'Smoothness Properties of Local Polynomial Regression and Its Applications'
Smoothing is a primary tool to explore functional dependence among variables through data. A recent proposed smoothing technique called LOESS (Local Polynomial Regression) by W. S. Cleveland is a breakthrough in the history of smoothing.
It is not only theoretically interesting but also has various successful applications reported in practice. The LOESS is particularly useful for decomposing given time series into several components by its sequential applications to the residual. My recent paper "Analysis of Bird Count Series by Local Regression to Explore Environmental Changes" (submitted to Journal of Japan Statistical Society) with Prof. R. Shibata is one of such successful applications to real data. Each five bird count series observed on a monthly basis are decomposed into three components "long trend", "short trend" and "irregular" by two-step LOESS smoothing. The decomposition explains well the relationship between bird count and environmental changes. In fact, each five long trend very similarly moves with one of environmental factors. Turtledove (Streptopelia orientalis), Browneared Bulbul (Hypsipetes amaurotis) and Great Tit (Parus major) increased its number to link with the enlargement of housing area. On the other hand, Tree Sparrow (Passer montanus) and Gray Starling (Sturnus cineraceus) gradually decreased its number to link with the reduction of field space. The difference between these two groups is perfectly described through the environmental preference of birds. Furthermore, variation of each short trend is corresponding to the effect of breeding season or of winter wandering.
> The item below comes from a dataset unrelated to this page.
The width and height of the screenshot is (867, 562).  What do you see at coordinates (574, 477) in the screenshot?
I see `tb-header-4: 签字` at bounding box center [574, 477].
I am now working in theoretical justification of LOESS and development of powerful way of selecting window width. A key idea is "Local Mean Square Error (LoMSE)" which measures how well a smoothing technique worked. A good smoothing technique is to extract any slower movement than the window width but retain any faster movement in the residual. I am now getting a preliminary mathematical theory and expecting that it will develop to a general theory of smoothing beyond LOESS. I believe that my investigation will very much contribute to the COE programme "Analysis of nonlinear phenomena in the framework of data science" by providing a base for this programme.